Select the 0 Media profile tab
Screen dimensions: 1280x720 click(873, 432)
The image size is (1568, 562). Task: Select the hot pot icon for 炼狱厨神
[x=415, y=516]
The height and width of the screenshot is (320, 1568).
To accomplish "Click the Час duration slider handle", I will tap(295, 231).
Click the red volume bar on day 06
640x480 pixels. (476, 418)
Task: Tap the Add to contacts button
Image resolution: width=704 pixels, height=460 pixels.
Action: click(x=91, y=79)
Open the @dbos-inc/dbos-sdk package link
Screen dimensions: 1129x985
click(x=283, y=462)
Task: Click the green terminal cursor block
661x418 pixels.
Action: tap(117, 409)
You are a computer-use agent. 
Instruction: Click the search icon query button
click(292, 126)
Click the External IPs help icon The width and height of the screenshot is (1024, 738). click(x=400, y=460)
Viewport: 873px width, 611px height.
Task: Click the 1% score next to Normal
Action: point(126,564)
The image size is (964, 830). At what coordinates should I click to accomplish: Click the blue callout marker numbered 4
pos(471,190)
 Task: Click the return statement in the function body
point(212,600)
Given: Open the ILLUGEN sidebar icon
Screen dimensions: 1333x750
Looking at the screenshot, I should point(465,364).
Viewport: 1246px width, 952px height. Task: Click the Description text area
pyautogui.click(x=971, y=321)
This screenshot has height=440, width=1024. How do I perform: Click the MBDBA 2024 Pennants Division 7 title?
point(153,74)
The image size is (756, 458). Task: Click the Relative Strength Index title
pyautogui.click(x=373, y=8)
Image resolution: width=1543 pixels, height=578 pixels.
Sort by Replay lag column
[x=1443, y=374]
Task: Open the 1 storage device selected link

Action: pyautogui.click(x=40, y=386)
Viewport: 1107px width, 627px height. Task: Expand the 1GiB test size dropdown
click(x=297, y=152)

+---+

What you need to do — Give the material above back in full, exactly as written.

Solution for this task —
Select the 0 Media profile tab
Screen dimensions: 1280x720 click(873, 432)
The image size is (1568, 562). Task: Select the hot pot icon for 炼狱厨神
[x=415, y=516]
The height and width of the screenshot is (320, 1568).
To accomplish "Click the Час duration slider handle", I will tap(295, 231).
Click the red volume bar on day 06
640x480 pixels. (476, 418)
Task: Tap the Add to contacts button
Image resolution: width=704 pixels, height=460 pixels.
Action: click(x=91, y=79)
Open the @dbos-inc/dbos-sdk package link
Screen dimensions: 1129x985
click(x=283, y=462)
Task: Click the green terminal cursor block
661x418 pixels.
Action: tap(117, 409)
You are a computer-use agent. 
Instruction: Click the search icon query button
click(292, 126)
Click the External IPs help icon The width and height of the screenshot is (1024, 738). click(x=400, y=460)
Viewport: 873px width, 611px height.
Task: Click the 1% score next to Normal
Action: point(126,564)
The image size is (964, 830). At what coordinates should I click to accomplish: Click the blue callout marker numbered 4
pos(471,190)
 Task: Click the return statement in the function body
point(212,600)
Given: Open the ILLUGEN sidebar icon
Screen dimensions: 1333x750
Looking at the screenshot, I should point(465,364).
Viewport: 1246px width, 952px height. Task: Click the Description text area
pyautogui.click(x=971, y=321)
This screenshot has height=440, width=1024. How do I perform: Click the MBDBA 2024 Pennants Division 7 title?
point(153,74)
The image size is (756, 458). Task: Click the Relative Strength Index title
pyautogui.click(x=373, y=8)
Image resolution: width=1543 pixels, height=578 pixels.
Sort by Replay lag column
[x=1443, y=374]
Task: Open the 1 storage device selected link

Action: pyautogui.click(x=40, y=386)
Viewport: 1107px width, 627px height. Task: Expand the 1GiB test size dropdown
click(x=297, y=152)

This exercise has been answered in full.